Erdoğan’ın isteğiyle siyasete girdi.
Milletvekilliği ve bakanlığı döne- minde de, icracı özellikleriyle ön plana çıktı.
Birçok projede imzası var.
Büyük “altyapı dönüşümleri”nin hem mimarı, hem uygulayıcısı...
Dahası, AK Parti’nin “kurucu” isimlerinden biri, hatta başlıcası.
Becerisine, çalışkanlığına, iş tutuş tarzına muhalifleri de itiraz etmiyor.
Hal böyleyken, “Oldu mu şimdi? Binali Yıldırım Başbakanlığın ağırlığını taşıyabilir mi?” eleştirilerinin ya da örtük laf sokma girişimlerinin âlemi nedir?
Senden bürokrat, milletvekili, genel sekreter, grup başkanvekili, genel başkan, SGK Genel Müdürü oluyor da, Binali Yıldırım’dan neden başbakan olamıyor?
İki lafı bir araya getirip konuşamıyorsun, ana dilin Türkçede hatasız iki cümle kuramıyorsun... Senden her şey oluyor; gazeteci, fıkra muharriri, editör, genel yayın yönetmeni, anchorman, kanaat önderi, sivil toplum sözcüsü, rektör, dekan, öğretim üyesi... İki dil bilen (Fransızca ve İngilizce) Binali Yıldırım’dan neden Başbakan olamıyor?

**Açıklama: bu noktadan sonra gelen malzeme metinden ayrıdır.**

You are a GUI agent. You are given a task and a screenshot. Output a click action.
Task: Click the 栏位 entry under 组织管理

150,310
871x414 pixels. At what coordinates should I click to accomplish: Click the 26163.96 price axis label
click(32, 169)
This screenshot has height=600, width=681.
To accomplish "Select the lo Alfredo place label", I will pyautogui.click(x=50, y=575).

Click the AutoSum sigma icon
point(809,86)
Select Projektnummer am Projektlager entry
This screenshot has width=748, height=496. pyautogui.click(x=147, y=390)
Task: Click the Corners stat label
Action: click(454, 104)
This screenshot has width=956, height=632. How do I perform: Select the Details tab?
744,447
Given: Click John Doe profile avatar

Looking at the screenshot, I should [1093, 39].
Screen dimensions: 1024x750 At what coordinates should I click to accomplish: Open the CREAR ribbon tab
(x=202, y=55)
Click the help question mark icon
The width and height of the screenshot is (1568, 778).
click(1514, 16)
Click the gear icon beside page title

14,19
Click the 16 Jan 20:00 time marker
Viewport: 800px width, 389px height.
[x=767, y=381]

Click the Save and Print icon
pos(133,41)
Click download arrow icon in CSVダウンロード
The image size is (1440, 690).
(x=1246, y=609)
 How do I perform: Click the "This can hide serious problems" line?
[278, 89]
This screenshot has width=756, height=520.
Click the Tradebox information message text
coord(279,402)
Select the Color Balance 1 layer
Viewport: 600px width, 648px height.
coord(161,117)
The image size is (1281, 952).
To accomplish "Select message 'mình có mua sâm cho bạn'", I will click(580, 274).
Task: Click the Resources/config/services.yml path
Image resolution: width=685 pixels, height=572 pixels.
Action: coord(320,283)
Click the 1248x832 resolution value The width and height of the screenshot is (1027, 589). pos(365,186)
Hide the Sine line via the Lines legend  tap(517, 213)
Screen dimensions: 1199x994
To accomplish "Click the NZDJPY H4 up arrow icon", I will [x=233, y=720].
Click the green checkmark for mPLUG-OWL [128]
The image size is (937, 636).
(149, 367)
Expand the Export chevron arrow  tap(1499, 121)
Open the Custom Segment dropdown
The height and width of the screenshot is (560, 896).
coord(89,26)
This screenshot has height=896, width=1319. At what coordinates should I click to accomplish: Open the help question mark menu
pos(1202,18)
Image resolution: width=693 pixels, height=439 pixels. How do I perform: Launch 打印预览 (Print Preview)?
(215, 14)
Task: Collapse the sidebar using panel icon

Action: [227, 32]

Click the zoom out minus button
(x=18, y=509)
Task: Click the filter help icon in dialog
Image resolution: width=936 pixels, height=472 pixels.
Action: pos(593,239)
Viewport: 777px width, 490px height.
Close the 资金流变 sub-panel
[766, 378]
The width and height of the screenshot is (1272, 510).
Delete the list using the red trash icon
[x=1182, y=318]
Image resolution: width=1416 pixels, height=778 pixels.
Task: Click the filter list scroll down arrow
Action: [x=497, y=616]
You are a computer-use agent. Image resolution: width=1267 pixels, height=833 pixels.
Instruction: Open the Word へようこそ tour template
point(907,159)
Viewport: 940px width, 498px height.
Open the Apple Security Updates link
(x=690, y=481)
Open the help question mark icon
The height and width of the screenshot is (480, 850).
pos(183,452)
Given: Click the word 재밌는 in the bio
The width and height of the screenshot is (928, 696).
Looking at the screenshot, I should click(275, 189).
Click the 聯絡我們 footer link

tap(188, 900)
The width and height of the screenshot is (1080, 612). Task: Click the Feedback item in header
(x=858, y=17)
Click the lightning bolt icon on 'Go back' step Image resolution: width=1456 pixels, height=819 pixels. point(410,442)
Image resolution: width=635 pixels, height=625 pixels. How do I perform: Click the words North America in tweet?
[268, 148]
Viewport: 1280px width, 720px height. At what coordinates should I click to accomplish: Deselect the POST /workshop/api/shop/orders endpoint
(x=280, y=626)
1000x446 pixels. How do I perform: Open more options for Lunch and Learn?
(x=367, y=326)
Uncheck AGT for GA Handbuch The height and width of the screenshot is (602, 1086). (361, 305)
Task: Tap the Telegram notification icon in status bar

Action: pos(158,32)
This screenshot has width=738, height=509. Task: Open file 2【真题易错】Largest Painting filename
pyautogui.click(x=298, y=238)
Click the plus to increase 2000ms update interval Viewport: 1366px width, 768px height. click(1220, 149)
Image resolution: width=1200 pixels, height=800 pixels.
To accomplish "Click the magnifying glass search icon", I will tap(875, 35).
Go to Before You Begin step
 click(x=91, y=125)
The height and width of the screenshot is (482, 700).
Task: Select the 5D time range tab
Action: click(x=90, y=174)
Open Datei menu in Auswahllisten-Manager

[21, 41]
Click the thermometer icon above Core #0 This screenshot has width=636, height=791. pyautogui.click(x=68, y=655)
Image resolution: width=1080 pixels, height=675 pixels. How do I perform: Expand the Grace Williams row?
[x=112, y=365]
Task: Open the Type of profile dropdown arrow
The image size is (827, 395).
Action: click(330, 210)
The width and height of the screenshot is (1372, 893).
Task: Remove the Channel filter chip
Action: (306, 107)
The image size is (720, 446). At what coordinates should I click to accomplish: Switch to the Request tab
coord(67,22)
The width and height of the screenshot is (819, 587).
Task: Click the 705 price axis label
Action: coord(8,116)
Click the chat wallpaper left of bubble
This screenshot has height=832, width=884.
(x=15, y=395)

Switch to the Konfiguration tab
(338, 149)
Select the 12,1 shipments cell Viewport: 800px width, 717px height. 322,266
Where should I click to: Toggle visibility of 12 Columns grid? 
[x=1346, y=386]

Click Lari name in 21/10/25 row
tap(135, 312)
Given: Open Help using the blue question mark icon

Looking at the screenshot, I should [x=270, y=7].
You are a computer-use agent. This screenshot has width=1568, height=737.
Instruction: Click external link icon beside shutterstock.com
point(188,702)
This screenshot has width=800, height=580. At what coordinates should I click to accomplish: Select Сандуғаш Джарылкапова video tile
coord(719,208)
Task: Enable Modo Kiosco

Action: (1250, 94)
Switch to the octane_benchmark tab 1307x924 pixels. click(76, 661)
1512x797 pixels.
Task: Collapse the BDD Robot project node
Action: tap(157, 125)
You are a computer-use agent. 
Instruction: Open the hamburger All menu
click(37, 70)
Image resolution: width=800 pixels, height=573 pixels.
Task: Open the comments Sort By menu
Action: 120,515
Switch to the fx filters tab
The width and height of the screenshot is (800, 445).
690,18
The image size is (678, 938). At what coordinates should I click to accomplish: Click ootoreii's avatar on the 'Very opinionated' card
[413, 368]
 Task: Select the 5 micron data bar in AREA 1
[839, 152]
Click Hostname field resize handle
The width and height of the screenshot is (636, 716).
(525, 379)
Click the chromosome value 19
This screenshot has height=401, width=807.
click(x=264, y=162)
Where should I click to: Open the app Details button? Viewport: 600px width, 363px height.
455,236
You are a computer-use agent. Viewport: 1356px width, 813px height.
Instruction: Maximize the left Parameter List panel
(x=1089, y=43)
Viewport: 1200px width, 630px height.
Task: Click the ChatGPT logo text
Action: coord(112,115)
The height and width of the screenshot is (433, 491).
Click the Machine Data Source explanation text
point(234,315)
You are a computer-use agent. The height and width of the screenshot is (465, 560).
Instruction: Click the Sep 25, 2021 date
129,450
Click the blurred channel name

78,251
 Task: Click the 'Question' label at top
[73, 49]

Düşük profilli Kemal Kılıçdaroğlu’ndan CHP Genel Başkanı ve Başbakan adayı oluyor da, hem yüksek profilli, hem başarılı icracı bakan Binali Yıldırım’dan neden Başbakan olamıyor?
Neden Binali Yıldırım?
İddialı konuştuğumun farkındayım: Ahmet Davutoğlu’ndan boşalan yere Binali Yıldırım’ın “seçileceği” yahut “geçeceği” aylar öncesinden biliniyordu.
Kamuoyunun da bilgisi dâhilinde olan konuyu, söylemesi ayıptır, bu satırların yazarı da biliyordu.
Birçok AK Partili milletvekili ve yönetici de durumun böyle olacağını, Davutoğlu’yla yolların ayrılacağını biliyordu ama “parti disiplini” susmalarını gerektiriyordu.
Binali Yıldırım ismi durup dururken ortaya atılmadı.
İlk “MKYK krizi”nde de gündeme gelmişti.
Belli ki, Cumhurbaşkanı Erdoğan, iletişim dilini en iyi ve en sorunsuz şekilde Binali Yıldırım’la kuracağını düşünüyor... “Düşük profilli” bir Başbakan değil, mesajını taşıyabilecek ve iletişim sorunları yaşamayacağı bir Başbakan arıyor.
Terör vurgusu
Başbakan adayı Binali Yıldırım’ın, ilk konuşmasında “terör meselesi”ne vurgu yapması (bundan sonra izleyeceği siyaset açısından) önemliydi.
Böylece iki noktanın altını çizmiş oldu:
BİR- Teknokrat kimliğim, “siyasi bir kişilik” olmama engel değil. Başbakan olarak, pekâlâ siyasi bir pozisyonun da temsilcisi olabilirim...
İKİ- “Müzakere”den, “masa”dan, “2013 şartları”ndan söz ediliyor ama hükümet olarak birinci önceliğimiz terörle etkin mücadele olacaktır. Bu konuda Cumhurbaşkanı Erdoğan gibi düşünüyorum.
Uyumlu Başbakan
Parlamenter sistemin bir ürünü olan “güçlü Başbakanlık” modeli bitti.
Bunu Erdoğan bitirmedi.
Bunu Meclis’e Cumhurbaşkanı seçtirmek istemeyenler; yani 367 rezilliği ve “e-muhtıra” dâhil, her türlü gayrı ahlaki yolu deneyen eşhas bitirdi ve böylece idari yapı, güçlü Başbakanlık modeline dayalı idari yapı (21 Ekim referandumuyla) bozulmuş oldu
Bu sistem, hem seçilmiş Cumhurbaşkanını, hem seçilmiş Başbakanı kaldırmıyor.
Demek ki, “sistem” değişinceye kadar, “güçlü” ama aynı zamanda “uyumlu” Başbakanla devam edilecek.